For the climate movement to gain traction and sustain itself over time, a new kind of bravery is called for. We must find the courage to face the impacts not only of extreme weather, but of the powerful emotional storms that are endemic to this challenge: denial, fear, anger, despair, loss, and grief. We must learn, also, to be brave enough to cultivate compassion for those who have taken refuge in denial and fear. Many of our friends, neighbors, and political adversaries simply don’t know what else to do. The reality of what we face is simply too overwhelming.
This is a time to take the conversation deeper, to build honest reflection into our commitment to action.

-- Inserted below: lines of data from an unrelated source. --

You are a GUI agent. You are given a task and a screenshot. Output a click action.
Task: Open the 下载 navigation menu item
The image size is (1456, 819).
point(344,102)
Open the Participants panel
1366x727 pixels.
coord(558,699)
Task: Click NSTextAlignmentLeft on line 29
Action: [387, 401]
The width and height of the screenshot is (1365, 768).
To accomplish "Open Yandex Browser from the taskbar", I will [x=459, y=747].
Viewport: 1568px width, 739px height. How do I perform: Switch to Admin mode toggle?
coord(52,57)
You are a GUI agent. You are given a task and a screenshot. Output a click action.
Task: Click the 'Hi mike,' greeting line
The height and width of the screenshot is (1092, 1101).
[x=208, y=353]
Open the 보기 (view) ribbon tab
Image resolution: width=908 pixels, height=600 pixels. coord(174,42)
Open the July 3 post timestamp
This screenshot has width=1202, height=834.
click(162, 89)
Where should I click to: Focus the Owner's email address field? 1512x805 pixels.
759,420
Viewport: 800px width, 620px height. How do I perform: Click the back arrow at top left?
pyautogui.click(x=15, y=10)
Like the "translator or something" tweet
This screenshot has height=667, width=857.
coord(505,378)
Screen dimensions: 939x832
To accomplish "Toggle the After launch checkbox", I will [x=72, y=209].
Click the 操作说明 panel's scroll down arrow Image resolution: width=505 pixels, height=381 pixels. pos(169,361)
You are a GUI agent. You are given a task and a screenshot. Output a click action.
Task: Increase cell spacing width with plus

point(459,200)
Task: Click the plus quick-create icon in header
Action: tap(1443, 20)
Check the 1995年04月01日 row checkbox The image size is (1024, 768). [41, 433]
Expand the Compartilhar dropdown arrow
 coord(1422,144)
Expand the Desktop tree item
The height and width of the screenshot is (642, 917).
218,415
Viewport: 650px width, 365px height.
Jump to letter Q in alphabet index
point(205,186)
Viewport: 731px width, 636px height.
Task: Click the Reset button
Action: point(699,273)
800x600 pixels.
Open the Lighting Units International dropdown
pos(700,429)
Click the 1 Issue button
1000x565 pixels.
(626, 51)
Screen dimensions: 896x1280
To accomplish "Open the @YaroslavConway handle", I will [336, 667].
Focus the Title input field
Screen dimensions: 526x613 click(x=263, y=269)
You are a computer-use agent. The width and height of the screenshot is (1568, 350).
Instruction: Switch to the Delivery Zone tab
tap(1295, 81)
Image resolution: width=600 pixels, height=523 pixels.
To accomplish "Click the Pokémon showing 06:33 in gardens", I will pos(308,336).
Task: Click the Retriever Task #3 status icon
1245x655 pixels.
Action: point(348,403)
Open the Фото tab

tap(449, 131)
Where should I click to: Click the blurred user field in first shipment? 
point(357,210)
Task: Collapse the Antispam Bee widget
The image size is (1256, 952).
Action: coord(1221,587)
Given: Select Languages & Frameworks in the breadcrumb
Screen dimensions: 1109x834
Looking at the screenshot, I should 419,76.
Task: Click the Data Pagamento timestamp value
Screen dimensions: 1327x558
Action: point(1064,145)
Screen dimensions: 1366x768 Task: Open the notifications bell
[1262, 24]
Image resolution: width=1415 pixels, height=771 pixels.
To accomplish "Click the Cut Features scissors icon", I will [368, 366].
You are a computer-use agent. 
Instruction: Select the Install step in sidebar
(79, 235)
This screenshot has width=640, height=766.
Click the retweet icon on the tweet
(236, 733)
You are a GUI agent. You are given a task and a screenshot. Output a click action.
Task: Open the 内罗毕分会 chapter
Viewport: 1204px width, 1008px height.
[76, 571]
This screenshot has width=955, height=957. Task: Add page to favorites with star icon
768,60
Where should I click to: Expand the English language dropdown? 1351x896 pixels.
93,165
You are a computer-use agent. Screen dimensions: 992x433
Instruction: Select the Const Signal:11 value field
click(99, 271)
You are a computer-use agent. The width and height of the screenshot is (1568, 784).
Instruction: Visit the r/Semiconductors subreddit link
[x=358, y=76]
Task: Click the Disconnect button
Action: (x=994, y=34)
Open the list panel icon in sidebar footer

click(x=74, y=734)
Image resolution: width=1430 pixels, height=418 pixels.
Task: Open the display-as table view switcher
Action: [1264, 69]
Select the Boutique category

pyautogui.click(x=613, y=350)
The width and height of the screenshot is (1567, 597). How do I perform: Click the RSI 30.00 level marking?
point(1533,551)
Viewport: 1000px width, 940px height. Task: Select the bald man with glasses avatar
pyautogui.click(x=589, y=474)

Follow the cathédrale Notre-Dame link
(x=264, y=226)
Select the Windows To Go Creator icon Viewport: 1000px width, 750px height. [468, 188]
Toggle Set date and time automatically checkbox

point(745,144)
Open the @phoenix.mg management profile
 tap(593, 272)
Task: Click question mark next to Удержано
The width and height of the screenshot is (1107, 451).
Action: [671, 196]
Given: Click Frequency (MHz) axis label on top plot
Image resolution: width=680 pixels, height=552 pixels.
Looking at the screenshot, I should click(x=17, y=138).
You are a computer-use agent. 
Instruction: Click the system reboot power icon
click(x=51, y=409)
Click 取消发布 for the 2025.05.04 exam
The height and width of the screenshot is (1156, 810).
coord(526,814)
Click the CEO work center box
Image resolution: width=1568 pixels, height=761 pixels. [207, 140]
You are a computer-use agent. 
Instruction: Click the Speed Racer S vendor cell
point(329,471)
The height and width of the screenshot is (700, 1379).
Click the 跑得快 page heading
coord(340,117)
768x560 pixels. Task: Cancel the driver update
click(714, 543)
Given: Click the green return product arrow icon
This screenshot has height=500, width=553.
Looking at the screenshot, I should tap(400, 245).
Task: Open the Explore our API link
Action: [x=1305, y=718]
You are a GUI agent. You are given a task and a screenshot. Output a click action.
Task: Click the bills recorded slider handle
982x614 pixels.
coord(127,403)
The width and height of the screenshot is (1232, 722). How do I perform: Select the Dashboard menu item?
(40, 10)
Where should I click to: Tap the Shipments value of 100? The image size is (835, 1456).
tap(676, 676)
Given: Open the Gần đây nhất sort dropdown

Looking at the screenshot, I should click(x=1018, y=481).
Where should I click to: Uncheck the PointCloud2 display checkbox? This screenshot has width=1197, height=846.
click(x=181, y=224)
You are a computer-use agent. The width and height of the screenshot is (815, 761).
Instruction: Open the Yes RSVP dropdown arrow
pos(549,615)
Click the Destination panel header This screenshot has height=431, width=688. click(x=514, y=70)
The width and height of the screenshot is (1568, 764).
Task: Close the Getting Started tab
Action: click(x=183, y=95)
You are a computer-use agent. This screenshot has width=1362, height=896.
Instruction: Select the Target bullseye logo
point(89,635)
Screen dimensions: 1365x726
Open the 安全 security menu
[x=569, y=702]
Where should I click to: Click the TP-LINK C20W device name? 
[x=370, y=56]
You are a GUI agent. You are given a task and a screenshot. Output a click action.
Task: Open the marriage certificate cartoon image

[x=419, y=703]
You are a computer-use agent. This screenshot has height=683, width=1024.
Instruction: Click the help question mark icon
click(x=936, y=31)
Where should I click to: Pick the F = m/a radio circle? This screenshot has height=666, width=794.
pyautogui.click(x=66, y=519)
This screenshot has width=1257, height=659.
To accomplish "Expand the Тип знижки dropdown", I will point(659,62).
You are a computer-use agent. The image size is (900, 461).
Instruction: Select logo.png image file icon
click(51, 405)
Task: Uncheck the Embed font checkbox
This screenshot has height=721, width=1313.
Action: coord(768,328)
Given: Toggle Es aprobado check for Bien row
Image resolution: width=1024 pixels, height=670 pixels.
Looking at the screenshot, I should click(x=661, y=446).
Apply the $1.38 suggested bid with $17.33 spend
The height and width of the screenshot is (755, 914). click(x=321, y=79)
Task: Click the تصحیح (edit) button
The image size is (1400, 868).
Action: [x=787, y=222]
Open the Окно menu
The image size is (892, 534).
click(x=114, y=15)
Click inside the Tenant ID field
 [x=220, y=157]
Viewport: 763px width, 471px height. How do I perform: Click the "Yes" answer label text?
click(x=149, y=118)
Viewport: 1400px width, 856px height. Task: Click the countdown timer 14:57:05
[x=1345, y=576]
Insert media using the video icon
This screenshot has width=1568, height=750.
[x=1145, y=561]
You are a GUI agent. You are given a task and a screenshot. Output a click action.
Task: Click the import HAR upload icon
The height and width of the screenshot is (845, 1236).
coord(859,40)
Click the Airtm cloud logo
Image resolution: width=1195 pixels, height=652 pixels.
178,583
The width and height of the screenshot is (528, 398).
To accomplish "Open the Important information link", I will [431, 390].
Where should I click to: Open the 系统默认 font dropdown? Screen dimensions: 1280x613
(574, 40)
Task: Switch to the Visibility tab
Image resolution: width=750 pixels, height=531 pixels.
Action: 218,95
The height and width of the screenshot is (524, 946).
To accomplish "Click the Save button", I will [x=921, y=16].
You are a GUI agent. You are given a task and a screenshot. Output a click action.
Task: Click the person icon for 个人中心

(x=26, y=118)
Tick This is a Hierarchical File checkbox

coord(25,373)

Cascadia is taking national leadership in the quest for a livable climate. With the help of local organizations like Climate Solutions and Sightline, state and city governments in Washington have been on the front lines in crafting policies to curb carbon emissions. In addition, the coal export battle has given rise to a powerful grassroots movement, led by groups like 350.org and Power Past Coal.
A gathering place
Climate activists, planners, business leaders, and grassroots organizers who are committed to this effort need a place to come together for reflection, conversation and deepening collaboration. The Whidbey Institute is emerging as a home for this work.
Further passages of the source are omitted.